◆ **WHAT TO PRODUCE**
In the entries below, find the line with "How do I perform: Select the Storage" and the line with "The image size is (1012, 614).". Print those two and everything between them exactly, and nothing else.

◆ **THE INPUT**
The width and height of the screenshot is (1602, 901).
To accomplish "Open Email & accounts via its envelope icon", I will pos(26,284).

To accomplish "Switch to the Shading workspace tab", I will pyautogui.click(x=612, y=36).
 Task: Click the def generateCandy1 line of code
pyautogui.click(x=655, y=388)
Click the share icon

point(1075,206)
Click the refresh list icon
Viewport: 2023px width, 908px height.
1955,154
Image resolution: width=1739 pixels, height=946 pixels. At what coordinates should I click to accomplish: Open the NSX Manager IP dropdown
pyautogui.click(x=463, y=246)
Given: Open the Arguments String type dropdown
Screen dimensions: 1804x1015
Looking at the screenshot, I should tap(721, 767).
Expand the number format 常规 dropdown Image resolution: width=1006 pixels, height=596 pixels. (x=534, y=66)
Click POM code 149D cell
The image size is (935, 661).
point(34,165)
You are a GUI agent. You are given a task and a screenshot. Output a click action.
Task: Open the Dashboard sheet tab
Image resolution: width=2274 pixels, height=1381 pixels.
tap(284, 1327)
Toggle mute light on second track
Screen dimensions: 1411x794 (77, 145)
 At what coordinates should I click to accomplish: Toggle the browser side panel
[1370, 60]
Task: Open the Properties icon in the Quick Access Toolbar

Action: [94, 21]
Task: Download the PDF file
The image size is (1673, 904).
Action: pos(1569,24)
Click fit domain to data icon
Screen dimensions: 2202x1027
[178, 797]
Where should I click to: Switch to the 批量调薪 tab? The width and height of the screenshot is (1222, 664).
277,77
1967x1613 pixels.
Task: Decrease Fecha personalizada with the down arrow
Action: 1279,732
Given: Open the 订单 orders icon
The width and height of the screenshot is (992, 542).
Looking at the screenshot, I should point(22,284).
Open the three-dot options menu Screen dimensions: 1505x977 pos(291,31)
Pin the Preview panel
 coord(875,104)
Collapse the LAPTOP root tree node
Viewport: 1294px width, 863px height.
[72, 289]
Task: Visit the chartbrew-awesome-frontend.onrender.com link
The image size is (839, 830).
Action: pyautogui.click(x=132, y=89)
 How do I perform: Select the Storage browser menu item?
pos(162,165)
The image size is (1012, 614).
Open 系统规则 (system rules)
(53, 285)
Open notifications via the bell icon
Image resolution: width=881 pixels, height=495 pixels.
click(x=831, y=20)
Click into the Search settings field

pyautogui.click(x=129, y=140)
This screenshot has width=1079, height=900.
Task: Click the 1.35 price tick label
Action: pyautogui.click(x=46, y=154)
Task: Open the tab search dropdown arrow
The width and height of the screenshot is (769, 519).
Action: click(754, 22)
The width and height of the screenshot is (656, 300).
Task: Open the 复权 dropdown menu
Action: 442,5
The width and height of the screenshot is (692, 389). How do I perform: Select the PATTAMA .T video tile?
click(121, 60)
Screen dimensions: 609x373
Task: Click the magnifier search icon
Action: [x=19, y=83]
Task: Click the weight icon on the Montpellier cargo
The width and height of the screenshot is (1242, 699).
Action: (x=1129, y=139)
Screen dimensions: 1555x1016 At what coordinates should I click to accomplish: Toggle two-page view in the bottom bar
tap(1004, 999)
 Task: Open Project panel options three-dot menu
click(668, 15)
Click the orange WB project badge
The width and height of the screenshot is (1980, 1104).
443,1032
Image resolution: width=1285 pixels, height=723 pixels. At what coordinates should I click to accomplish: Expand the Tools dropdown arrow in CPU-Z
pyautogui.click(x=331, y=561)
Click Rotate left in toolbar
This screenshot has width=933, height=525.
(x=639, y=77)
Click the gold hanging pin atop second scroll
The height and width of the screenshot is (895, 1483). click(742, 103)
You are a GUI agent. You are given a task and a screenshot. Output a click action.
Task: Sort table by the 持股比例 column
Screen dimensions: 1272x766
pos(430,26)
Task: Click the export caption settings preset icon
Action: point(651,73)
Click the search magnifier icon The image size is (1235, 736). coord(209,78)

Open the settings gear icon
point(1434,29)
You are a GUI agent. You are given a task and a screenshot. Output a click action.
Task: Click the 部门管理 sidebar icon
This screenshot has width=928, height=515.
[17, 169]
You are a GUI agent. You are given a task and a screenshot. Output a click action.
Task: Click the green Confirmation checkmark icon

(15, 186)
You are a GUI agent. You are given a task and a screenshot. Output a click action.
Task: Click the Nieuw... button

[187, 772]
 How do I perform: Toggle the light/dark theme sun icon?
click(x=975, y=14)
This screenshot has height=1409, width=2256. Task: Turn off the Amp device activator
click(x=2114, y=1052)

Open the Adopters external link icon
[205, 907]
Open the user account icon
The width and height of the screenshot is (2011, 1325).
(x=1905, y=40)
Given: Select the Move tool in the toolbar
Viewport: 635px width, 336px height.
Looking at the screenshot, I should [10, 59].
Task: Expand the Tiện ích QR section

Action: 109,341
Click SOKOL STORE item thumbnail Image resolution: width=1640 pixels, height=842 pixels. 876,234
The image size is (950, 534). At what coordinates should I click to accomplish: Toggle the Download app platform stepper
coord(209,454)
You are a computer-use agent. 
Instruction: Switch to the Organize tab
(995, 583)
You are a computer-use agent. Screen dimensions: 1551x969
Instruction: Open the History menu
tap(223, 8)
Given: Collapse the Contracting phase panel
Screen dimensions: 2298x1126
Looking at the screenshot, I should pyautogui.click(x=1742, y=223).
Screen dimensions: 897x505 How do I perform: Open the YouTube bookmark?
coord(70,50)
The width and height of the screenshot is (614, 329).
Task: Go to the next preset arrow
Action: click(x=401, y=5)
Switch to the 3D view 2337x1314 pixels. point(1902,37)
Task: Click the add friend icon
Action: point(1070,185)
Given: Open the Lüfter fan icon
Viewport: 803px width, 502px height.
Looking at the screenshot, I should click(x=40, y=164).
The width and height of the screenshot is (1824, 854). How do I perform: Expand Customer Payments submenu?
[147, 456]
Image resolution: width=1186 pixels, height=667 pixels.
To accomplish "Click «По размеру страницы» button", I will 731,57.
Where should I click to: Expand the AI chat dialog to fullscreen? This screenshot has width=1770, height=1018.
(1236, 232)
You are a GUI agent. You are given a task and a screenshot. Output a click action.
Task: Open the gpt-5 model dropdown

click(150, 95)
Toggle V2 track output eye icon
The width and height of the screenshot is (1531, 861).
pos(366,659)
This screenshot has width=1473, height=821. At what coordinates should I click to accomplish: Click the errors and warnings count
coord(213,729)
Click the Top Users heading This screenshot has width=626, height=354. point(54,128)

◆ **RESULT OF THIS TASK**
 How do I perform: Select the Storage browser menu item?
pos(162,165)
The image size is (1012, 614).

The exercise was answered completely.